We're actually just closing on another repricing of our loan and our term loan. In the last nine months, we've taken out 100 basis points of interest cost out of the term loan. That's $14 million a year. You know, litigation had much more ambiguous, kind of views around it. We've walked through how much clarity we have, still work to do, but things are much more clear and, I think from my view, evidently manageable from where we are. I think what that's doing is you're kind of pushing these things aside and everything that everybody loved about this business, the strength we have supporting customers in highly regulated markets, sticky customer relationships, critical to healthcare. We deliver price every year. We deliver growth every year for 20 years.
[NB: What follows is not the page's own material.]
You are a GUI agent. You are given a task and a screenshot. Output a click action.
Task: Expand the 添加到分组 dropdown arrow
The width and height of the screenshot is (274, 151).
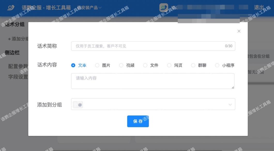tap(230, 105)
People are now able to focus more on the fundamentals of this great business versus some of the challenges that we've had to deal with over the last few years. I'm excited about where we are. I think it's a great opportunity to dig in and learn more about Sotera Health.

Ryan Halsted
Analyst, RBC Capital Markets

Great. Maybe just one final one. Macro, you know, factors to the business. Anything that, investors should think about in terms of, you know, geopolitical or energy costs?

Jonathan Lyons
CFO, Sotera Health

I mean, you know, energy is a very small component. I came from glass melting industry. I thought about energy costs every day. I worry about supply. I don't worry about the cost 'cause it's a very small base, and I don't worry about supply 'cause I've done the diligence and know that we're in good shape from a supply perspective. There, you know, very small sales, like into the Middle East, for example. There's not a lot to worry about with respect to those kind of exposures right now.

Ryan Halsted
Analyst, RBC Capital Markets

Great. All right. We'll wrap there. Thank you very much.